# Task
Rewrite the stretch from "Given: Enable show asteroid Gaspra checkbox" through "Action: click(255, 223)" with "Baseplate" changed to "Base Plate", keeping every other part of the material the same.
_ _ _
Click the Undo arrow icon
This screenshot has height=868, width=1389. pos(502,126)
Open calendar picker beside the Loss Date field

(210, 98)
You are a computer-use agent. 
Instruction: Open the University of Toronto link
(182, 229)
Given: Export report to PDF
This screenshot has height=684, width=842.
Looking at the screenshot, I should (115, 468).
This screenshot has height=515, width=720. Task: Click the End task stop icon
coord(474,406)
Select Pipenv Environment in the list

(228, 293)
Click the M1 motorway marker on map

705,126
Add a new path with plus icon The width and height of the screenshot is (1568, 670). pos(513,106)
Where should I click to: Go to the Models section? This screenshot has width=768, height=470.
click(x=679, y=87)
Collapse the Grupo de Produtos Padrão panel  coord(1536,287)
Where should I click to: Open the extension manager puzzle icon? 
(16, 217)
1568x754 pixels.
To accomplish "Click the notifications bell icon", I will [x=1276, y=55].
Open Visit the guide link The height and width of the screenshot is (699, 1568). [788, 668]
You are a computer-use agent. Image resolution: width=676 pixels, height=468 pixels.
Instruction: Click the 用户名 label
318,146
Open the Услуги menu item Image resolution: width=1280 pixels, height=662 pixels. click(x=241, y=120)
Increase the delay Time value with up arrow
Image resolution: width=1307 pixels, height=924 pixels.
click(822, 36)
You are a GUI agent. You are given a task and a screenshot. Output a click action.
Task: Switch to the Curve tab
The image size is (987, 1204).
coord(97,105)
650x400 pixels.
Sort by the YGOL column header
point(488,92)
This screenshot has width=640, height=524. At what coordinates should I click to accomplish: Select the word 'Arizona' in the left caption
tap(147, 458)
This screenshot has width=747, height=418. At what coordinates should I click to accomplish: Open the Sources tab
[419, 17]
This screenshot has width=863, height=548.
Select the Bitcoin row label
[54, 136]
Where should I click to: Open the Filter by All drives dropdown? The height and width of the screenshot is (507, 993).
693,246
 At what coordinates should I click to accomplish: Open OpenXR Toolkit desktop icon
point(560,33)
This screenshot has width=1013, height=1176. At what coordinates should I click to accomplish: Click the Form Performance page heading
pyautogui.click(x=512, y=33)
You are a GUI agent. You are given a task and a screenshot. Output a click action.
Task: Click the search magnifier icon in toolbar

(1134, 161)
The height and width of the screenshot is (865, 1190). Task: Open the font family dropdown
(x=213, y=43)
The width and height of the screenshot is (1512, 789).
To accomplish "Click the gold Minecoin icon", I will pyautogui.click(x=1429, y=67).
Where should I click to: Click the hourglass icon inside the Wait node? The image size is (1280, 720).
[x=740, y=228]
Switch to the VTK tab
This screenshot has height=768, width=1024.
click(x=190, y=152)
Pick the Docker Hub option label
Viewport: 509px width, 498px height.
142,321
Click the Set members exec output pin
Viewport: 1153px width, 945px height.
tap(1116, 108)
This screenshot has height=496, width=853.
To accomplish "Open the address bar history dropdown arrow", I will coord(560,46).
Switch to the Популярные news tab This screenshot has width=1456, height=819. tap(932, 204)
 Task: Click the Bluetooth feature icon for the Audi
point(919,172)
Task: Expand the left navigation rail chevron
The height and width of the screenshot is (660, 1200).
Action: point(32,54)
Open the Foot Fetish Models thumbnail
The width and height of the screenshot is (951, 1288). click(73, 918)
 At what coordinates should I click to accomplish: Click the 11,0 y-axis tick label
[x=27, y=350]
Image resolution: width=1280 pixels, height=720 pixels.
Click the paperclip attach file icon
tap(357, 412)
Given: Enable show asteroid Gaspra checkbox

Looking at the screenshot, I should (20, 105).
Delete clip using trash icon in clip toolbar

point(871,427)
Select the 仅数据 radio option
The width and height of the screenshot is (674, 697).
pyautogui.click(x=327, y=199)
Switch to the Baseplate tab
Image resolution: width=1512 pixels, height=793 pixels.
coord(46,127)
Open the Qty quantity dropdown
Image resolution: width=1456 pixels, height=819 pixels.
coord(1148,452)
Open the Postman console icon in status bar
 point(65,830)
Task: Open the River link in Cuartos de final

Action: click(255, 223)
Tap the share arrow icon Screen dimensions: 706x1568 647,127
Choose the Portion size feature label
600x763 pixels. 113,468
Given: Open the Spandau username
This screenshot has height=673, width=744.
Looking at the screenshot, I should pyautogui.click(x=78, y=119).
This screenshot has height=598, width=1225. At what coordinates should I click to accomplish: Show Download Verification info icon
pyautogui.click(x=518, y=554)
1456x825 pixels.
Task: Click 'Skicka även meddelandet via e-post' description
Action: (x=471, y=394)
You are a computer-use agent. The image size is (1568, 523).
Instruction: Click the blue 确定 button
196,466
_ _ _
# Solution to this exercise
Given: Enable show asteroid Gaspra checkbox

Looking at the screenshot, I should (20, 105).
Delete clip using trash icon in clip toolbar

point(871,427)
Select the 仅数据 radio option
The width and height of the screenshot is (674, 697).
pyautogui.click(x=327, y=199)
Switch to the Base Plate tab
Image resolution: width=1512 pixels, height=793 pixels.
coord(46,127)
Open the Qty quantity dropdown
Image resolution: width=1456 pixels, height=819 pixels.
coord(1148,452)
Open the Postman console icon in status bar
 point(65,830)
Task: Open the River link in Cuartos de final

Action: click(255, 223)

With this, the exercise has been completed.